The scam’s details: Check out their “Frequently Answered Questions” on the Best Buy site. If you want to trade in a cell phone, they will give you a percentage of the retail price, which sounds great right? Let’s say they give you 50% of your (hypothetical) $600 iPhone, $300, toward your next purchase. They claim that you probably did not pay the retail price originally, because when you sign a two year phone contract you get a discounted, let’s say $200, phone. You just made a $100, right? Wrong! You now have to buy a new iPhone at the Retail cost, because months earlier you signed a two-year contract and cannot do so again. Best Buy will give you $300 for your (practically new) phone and then charge you $600 for the newer one.
But wait, you now have the newest and coolest, technologically speaking, calibrated phone for only $300, and that does not sound so bad (sarcasm folks). Did I forget to mention that Best Buy charged you $100 for the Buy Back to begin with. I did, didn’t I? Now, you’ve spent $100 on that plus $300, which equals $400 (I am no math whiz but that is your total), on the newer phone when you could have waited for your own cell phone company to offer you an upgrade (these promotions arise, ad nauseam, at various times every year).
The 50% Buy Back is also a best-case scenario, and is only given for something that is in pristine working condition and returned within six months of purchase. Best Buy appraises everything that you try to use the Buy Back for, and they have two grades: Good and Poor. If they deem your iPhone to be a little too used or scratched up, say you dropped it and gouged the crystalline back a little, then your Buy Back (that you already spent $100 on) is reduced by another 50%. Your $300 Best Buy gift card becomes $150, and you wonder why you spent $100 to return a perfectly usable phone five months after you got it.

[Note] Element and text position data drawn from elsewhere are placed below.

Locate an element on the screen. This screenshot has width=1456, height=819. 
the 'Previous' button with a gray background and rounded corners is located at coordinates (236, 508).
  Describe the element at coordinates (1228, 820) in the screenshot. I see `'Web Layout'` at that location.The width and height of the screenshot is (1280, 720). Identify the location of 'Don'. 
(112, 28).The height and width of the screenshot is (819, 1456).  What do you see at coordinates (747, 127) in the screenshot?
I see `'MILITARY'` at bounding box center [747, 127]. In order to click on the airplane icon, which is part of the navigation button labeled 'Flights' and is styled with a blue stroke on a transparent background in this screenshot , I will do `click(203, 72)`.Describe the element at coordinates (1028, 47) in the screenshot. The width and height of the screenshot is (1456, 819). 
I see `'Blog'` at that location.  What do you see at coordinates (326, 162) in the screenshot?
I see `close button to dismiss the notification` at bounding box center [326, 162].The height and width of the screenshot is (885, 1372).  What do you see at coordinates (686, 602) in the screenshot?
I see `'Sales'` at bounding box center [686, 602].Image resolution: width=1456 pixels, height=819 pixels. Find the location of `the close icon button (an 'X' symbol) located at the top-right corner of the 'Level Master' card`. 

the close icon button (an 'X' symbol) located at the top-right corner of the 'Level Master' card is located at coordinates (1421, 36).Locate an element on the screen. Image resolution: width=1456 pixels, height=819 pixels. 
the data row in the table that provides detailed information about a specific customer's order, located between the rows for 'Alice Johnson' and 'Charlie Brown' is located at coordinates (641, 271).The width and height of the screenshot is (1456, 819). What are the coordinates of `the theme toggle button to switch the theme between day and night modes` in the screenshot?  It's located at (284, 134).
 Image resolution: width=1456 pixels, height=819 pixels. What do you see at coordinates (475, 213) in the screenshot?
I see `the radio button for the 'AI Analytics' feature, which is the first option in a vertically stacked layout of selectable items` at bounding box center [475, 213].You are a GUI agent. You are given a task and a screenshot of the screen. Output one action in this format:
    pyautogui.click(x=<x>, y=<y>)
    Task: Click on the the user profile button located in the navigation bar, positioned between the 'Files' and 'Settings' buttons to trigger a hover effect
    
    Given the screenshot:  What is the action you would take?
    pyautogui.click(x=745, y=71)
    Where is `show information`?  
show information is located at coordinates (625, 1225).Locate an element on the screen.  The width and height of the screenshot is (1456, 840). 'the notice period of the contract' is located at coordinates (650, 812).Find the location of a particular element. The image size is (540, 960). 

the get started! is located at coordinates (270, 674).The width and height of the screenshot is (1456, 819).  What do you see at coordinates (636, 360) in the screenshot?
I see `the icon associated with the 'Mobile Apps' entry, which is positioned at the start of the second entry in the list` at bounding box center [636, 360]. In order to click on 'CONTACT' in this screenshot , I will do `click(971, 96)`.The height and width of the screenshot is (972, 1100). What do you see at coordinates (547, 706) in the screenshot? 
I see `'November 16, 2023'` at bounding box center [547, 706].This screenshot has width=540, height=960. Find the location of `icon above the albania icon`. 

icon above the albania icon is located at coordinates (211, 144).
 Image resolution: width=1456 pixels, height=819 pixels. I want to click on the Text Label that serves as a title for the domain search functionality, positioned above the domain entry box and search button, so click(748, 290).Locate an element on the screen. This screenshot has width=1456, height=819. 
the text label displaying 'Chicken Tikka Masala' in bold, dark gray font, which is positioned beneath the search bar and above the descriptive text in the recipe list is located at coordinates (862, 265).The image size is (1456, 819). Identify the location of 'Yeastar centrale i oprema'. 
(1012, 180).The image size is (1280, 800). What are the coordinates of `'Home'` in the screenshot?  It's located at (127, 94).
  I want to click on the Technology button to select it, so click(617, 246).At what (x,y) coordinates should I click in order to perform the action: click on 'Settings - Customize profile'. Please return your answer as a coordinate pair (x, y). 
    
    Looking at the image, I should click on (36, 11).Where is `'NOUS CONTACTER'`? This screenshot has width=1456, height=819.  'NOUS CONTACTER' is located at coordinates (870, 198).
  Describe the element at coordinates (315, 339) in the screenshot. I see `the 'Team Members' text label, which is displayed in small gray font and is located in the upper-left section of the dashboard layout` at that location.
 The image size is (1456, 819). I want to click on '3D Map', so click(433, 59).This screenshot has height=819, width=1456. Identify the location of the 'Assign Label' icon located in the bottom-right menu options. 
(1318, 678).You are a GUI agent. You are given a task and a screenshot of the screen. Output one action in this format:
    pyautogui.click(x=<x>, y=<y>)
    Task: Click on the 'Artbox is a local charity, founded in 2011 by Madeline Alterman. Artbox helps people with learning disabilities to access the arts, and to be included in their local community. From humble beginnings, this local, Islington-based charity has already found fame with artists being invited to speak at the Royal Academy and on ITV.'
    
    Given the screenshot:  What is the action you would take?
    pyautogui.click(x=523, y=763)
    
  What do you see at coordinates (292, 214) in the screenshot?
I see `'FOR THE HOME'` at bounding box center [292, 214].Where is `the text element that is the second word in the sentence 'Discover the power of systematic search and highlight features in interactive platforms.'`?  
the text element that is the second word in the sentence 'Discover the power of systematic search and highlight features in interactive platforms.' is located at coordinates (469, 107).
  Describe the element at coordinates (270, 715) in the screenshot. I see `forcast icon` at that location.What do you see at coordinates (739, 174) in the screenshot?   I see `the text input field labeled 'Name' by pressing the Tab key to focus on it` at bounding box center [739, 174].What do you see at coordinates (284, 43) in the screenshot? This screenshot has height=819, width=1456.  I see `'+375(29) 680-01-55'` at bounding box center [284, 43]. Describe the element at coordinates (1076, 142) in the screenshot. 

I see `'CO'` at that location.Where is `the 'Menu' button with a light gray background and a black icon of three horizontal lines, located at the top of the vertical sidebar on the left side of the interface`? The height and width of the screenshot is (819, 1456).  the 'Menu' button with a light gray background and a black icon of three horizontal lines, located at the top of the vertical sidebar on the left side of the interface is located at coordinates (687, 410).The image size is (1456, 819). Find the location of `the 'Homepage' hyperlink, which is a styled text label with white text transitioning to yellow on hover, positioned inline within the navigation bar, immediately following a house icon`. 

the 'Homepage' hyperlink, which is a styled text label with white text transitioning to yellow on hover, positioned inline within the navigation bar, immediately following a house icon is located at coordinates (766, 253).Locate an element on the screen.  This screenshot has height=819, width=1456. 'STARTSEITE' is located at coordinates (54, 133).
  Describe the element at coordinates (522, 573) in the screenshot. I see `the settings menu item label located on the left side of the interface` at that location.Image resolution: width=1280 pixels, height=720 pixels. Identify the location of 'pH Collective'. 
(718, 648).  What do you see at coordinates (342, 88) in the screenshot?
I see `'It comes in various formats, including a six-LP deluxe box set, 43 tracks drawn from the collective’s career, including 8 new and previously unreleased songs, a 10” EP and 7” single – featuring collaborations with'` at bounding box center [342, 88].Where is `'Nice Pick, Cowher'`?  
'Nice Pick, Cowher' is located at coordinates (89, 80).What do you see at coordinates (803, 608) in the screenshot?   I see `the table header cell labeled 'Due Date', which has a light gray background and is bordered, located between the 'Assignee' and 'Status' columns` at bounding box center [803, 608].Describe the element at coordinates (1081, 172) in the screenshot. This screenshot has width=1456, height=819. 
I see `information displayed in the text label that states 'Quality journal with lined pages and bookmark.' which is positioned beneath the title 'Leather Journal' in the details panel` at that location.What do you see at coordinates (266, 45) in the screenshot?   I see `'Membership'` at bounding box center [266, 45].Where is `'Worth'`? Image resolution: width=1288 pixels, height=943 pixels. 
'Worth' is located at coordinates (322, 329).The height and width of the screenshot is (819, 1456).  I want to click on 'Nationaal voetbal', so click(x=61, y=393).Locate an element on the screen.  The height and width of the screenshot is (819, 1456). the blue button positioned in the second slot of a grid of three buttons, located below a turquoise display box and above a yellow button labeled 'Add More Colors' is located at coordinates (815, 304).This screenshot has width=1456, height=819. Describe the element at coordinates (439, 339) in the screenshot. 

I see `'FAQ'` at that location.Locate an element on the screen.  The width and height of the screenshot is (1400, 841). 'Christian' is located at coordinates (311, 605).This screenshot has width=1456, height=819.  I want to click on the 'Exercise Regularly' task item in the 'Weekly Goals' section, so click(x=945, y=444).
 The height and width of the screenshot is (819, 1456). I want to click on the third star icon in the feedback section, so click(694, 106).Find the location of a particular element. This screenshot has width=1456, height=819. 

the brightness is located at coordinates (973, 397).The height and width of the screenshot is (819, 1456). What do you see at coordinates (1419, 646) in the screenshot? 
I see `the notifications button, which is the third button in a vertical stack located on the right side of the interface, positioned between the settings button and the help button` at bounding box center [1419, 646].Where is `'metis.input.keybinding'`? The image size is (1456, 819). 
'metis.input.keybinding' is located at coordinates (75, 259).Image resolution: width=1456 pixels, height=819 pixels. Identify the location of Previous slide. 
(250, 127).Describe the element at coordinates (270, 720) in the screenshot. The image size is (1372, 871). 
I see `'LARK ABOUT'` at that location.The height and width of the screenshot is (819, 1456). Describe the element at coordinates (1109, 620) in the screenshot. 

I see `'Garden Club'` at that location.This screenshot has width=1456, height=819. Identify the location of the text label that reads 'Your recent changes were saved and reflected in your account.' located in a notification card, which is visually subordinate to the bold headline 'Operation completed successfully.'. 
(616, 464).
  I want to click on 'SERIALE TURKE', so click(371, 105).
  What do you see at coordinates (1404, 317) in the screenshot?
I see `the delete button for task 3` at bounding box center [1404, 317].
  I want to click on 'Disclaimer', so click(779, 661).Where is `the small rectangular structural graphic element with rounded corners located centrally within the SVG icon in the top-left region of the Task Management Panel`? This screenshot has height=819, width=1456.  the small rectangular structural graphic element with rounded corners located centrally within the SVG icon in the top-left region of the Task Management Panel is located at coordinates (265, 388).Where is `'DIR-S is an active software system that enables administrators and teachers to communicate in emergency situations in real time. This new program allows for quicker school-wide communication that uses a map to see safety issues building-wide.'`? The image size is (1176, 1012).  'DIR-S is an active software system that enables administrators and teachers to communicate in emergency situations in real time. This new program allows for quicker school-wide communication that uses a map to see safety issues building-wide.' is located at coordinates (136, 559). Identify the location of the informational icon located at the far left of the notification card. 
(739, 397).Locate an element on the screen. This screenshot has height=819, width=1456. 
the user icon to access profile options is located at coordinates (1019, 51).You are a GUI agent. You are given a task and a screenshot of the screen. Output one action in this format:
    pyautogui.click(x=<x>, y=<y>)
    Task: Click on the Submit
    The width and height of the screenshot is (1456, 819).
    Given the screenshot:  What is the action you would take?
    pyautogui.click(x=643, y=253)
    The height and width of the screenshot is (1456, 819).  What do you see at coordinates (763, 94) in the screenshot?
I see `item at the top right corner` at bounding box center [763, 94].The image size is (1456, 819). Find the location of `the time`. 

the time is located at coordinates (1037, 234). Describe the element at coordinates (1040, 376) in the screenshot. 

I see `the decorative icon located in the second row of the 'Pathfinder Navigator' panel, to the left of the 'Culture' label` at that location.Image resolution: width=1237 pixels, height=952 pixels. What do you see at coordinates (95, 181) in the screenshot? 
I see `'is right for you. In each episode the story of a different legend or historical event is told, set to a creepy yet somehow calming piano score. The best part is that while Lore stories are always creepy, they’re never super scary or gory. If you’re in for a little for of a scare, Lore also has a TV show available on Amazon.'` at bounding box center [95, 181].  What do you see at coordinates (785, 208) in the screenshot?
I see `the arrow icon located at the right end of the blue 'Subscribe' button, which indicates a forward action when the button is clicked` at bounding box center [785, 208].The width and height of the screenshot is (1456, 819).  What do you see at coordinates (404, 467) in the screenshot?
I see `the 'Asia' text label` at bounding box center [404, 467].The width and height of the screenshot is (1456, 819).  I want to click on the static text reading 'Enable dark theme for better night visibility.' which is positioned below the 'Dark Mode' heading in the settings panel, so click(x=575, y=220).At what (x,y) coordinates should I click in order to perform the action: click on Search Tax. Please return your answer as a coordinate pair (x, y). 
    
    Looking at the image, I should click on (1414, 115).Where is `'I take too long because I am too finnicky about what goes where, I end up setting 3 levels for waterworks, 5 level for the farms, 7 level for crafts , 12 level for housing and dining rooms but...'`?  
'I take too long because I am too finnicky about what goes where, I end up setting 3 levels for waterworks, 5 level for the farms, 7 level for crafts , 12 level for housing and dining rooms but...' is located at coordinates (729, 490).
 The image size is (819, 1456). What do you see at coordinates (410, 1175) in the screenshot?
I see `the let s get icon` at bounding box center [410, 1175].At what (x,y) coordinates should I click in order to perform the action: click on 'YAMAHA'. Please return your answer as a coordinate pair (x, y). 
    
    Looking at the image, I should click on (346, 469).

Best Buy claims that this is safer and more worth while than selling something on eBay; their advertisement implies that people reselling their things on their own requires: “meeting random people in dark alleys”. What?! Check out the Ad (pictured) from the newspaper, Newsday. I would argue that eBay protects their customers comparably to Best Buy and the potential financial gains are so much greater than the ones provided by this terrible Bieber-Best Buy scam that Best Buy should be ignored with regards to this fallacy.
The analysis is 100% correct. Don’t use the Best Buy buyback program especially because there are much better alternatives like. Let’s take your example and pretend you bought an AT&T 16GB iPhone 4 a few months ago and want to trade for the new Verizon version.
You bought the AT&T iPhone under contract and got it for $199. Six months later you want to trade it in and Best Buy will give you $100 for it (less what you needed to pay to get into the program). If instead you sold that same phone to SellYourCell you could sell it for $370! Actually $170 more than you bought it for instead of $100 less.
That Best Buy ad is funny! Isn’t that what Hookers and Drug Dealers do- Meet Random People in Dark Alleys?!! Ha!
Being a best buy employee I can tell you that the article is entirely wrong actually. Best Buy gives you 50% of the retail price. So for instance you sign a contract and get your 16 GB iPhone for $200 and then get the buy back for $60, the store will then give you $300 in 6 months since $600 is the actual retail price, they don’t give you 50% of what you pay. yeah I completely agree its a really shitty idea for televisions and computers but considering most people can get their phones upgraded once a year they are getting usually their money back to get another phone basically for free!!
I do the same thing free upgrades. They give 270 and i buy my phone for 200 last year….i have my upgrade every year.
100% agreed. Best Buy is too greedy!